▶ _TASK_:
Please copy each line of the records below that includes the word "computer".

Pixel coordinate grounding data
#####

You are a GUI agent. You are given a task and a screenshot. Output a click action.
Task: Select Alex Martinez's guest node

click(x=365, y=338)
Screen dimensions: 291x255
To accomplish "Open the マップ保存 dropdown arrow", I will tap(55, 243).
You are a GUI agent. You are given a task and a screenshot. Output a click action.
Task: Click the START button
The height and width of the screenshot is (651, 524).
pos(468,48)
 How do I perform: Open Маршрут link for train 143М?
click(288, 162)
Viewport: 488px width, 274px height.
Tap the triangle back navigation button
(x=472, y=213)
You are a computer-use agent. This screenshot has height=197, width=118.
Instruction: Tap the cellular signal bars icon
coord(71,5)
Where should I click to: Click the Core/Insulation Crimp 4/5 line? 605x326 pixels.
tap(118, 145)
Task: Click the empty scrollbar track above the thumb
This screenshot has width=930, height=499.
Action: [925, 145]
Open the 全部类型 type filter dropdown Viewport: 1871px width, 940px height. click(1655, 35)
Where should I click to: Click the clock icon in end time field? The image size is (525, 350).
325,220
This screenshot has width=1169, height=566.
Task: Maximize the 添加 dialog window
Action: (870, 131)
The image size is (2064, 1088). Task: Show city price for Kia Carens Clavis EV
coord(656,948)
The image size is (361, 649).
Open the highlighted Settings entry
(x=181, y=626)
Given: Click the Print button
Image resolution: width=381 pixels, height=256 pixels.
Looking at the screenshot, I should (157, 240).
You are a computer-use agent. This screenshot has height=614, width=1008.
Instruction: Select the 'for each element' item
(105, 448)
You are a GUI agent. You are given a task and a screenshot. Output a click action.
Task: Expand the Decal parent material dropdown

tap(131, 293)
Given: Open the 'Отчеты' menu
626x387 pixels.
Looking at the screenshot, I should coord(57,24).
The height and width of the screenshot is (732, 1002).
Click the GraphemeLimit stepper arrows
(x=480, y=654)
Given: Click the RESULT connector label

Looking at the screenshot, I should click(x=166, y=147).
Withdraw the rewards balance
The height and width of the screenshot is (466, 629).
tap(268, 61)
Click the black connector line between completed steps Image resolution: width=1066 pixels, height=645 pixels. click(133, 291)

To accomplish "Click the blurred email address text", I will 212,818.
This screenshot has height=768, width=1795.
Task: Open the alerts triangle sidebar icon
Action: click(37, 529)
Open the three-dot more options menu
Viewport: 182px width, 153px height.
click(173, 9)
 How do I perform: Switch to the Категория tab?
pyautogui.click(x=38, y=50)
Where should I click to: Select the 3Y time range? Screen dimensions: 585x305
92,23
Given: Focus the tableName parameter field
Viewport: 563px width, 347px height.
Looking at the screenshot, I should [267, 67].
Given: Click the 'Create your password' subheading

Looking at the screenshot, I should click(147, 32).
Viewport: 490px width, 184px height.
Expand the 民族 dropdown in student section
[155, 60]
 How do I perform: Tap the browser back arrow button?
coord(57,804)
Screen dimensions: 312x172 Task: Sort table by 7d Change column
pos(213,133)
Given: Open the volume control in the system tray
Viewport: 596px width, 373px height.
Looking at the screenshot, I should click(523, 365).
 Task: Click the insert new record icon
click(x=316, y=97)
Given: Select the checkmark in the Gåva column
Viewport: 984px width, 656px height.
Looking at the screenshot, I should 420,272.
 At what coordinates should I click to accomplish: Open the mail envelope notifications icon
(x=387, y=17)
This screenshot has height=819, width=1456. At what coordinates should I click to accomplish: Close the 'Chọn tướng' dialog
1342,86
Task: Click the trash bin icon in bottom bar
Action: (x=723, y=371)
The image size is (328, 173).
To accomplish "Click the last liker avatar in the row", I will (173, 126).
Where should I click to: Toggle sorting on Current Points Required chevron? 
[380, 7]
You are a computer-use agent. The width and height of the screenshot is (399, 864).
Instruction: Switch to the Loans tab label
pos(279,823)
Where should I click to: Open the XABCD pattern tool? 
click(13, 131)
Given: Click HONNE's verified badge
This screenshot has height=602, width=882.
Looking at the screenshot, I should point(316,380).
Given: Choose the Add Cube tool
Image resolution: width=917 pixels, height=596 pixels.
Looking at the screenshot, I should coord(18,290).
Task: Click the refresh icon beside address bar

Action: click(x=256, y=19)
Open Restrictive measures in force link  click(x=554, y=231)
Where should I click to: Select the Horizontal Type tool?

#####

▶ _YOUR RESPONSE_:
You are a computer-use agent. This screenshot has height=197, width=118.
You are a computer-use agent. This screenshot has height=614, width=1008.
You are a computer-use agent. The width and height of the screenshot is (399, 864).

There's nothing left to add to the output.